SELECTED EXTRACT
---

Saturday, August 1, 2009

Learning Time Management avec bebe

Oh how many of us on the planet have abandoned blogs in cyberspace? Please say I am not the only one. I suspect I am not and am, in fact, in very good company. Well, here I am. And am now aiming for once a week posts. Is that realistic? With a 9 month old now crawling and planning a move out of the country? We'll see.
Between all the books on new motherhood and all the Baby Center emails, I see a lot of headlines about achieving balance and giving yourself a break. None of it really says anything new. Most of it, I think, is kind of misleading. The whole notion of achieving balance makes it sound like you'll never be exhausted if you just attain the right balance of things. Silliness.
I see even more in the books on new motherhood on giving up all the expectations of perfection because these are where suffering come from. This I do agree with. I think a big reason why I started a blog only to abandon it is because I had grand expectations of the kinds of things I would be able to write (long well researched well written thoughtful and thought provoking essays on fine details no one had ever thought of before). I'm slowly coming to peace with that for me to write means I just have to stay up late at night, and often at night, I'm rather at the end of my rope as my dad says. Or I'm not but I want to snuggle with my cute sleeping baby. Or with my cute sleeping husband. Or I just want a shower.
I did realize for not the first time that I am a victim of perfectionism. I want to create the perfect thing/novel/story/piece of art, but when I don't know how to do that or don't think I'm even coming close, I give up. Probably, the gift of a baby is that he is not something I can give up on. And I don't have to be perfect, and really, it's easier for a lot of us if I'm not. So rather than long eloquent, thoughtful essays on the tidbits of motherhood, probably about once a week or so, I'll write a short choppy odd observation on myself in motherhood. It might read like my high school biology lab notebook: "I don't know if I put the right thing in my petri dish". Or "dissected the frog. While there is an odd beauty to it, I never want to do it again."

---

MATERIAL PROVIDED
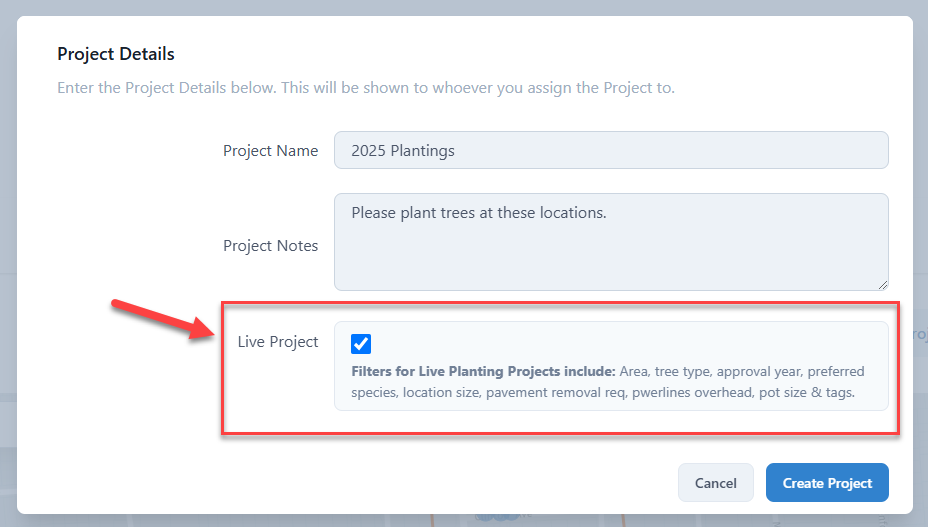
Task: Click the dimmed backdrop above the dialog
Action: point(464,7)
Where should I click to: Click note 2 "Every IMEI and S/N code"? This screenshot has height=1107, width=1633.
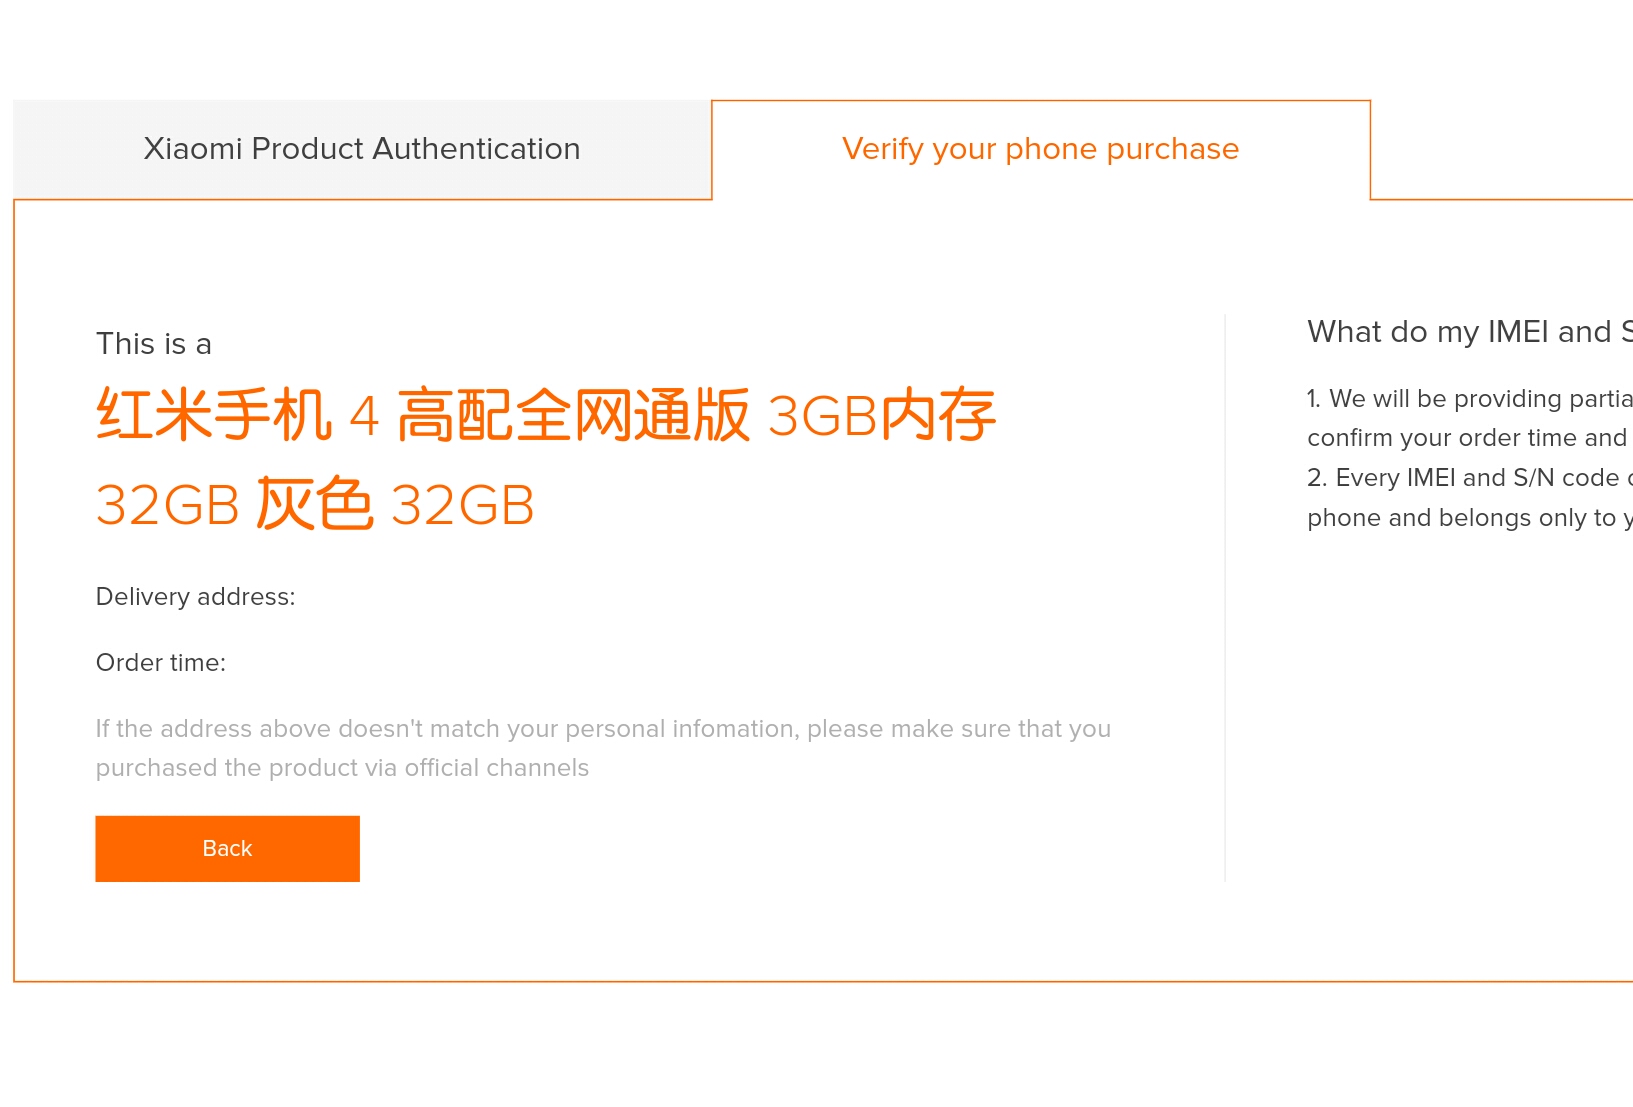pos(1468,478)
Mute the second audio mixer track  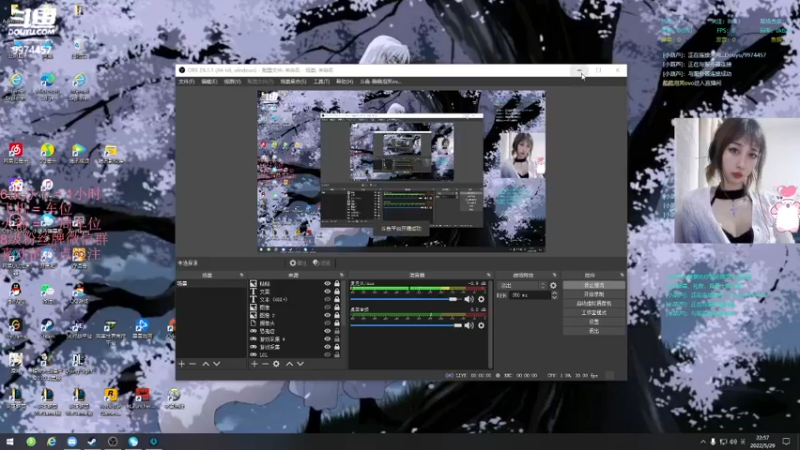[469, 325]
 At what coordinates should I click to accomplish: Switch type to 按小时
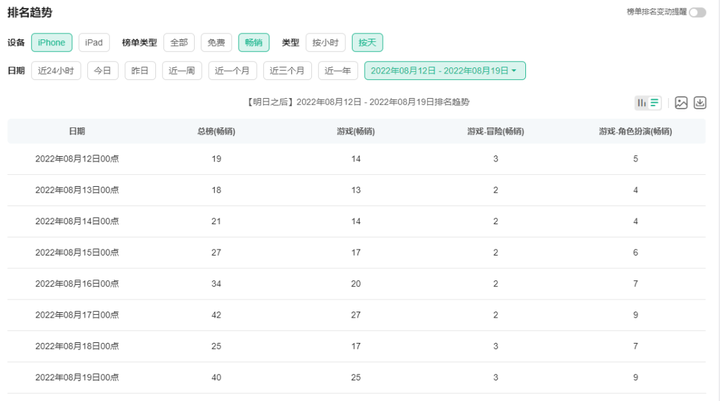click(x=326, y=43)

---

PROBLEM DETAILS
Could you continue the blog post on learning time management with a baby, picking up right after its final sentence?

RESPONSE TO THIS EXERCISE
But this week in my notebook, I did think of the beginning of quite a few essays. So I do have things to go back to work on. Things I haven't seen in the books on new motherhood or baby center emails. Like what do you do about children's Bible stories? On the one hand I want my son to have the mythology, on the other I don't want him smiting kids on the playground because they seem wicked. Or on breastfeeding mothers donating milk. There's quite a few of us who donate milk, but I haven't seen anything that really talks about that. Or for pete's sake, post partum in laws and dealing with them while you are also dealing with hormones (and what kind of cruel joke is that?) And postpartum sex? People really don't talk about that. So anyway, I have a lot of things I could work on. But first, I'm taking that shower since the husband and baby are asleep.